- [任务要求]: 把下面含有单词“should”的行全部摘录出来，每行照原样抄下。

- [所示数据]:
════════

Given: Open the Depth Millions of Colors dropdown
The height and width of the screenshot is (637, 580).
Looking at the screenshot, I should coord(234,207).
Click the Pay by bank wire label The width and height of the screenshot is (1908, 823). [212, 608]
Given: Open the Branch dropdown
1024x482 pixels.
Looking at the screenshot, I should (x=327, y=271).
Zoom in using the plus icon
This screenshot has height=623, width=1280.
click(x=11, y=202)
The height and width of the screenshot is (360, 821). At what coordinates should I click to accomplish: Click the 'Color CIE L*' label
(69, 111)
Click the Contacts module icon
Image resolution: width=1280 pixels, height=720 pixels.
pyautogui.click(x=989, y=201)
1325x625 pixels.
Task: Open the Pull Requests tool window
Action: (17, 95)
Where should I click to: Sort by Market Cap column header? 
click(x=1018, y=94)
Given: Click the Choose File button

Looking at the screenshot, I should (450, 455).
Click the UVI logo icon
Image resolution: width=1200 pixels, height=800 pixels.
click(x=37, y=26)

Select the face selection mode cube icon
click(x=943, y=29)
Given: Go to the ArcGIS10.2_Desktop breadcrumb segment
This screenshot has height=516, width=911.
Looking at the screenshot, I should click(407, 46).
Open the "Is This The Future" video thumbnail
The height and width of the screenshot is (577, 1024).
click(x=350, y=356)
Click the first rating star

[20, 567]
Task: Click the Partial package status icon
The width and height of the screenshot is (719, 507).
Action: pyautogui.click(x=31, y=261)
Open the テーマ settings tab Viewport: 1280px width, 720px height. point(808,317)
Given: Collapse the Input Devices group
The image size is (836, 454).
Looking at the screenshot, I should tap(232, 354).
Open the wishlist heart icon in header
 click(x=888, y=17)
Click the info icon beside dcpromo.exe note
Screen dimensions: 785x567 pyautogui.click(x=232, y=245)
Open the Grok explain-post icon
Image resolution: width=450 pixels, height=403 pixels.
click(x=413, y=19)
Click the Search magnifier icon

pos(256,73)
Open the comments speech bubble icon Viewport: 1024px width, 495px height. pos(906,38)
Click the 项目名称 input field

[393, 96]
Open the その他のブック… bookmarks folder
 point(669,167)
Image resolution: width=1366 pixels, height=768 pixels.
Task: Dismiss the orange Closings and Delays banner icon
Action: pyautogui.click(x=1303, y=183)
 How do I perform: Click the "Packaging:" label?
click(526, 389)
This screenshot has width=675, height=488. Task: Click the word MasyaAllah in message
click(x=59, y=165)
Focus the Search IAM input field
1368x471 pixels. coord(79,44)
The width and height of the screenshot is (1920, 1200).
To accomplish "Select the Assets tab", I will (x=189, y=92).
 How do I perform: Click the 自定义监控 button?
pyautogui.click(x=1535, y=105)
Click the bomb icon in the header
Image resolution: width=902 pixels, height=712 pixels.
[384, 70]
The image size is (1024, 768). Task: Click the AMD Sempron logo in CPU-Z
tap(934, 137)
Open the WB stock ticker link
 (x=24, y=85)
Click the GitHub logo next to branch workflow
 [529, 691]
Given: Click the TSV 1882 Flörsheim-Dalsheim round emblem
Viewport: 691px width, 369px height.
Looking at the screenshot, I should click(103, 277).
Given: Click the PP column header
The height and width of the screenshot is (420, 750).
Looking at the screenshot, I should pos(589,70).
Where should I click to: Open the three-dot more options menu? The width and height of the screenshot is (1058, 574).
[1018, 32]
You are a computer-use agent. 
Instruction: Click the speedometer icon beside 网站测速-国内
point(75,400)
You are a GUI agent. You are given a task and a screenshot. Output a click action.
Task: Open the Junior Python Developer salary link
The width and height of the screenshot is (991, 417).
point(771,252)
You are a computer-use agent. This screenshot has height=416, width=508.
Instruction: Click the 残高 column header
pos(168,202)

════════

- [参考答案]:
Looking at the screenshot, I should coord(234,207).
Looking at the screenshot, I should (x=327, y=271).
The height and width of the screenshot is (360, 821). At what coordinates should I click to accomplish: Click the 'Color CIE L*' label
Where should I click to: Sort by Market Cap column header? 
Looking at the screenshot, I should (450, 455).
Looking at the screenshot, I should click(407, 46).
Looking at the screenshot, I should tap(232, 354).
Looking at the screenshot, I should click(103, 277).
Looking at the screenshot, I should pos(589,70).
Where should I click to: Open the three-dot more options menu? The width and height of the screenshot is (1058, 574).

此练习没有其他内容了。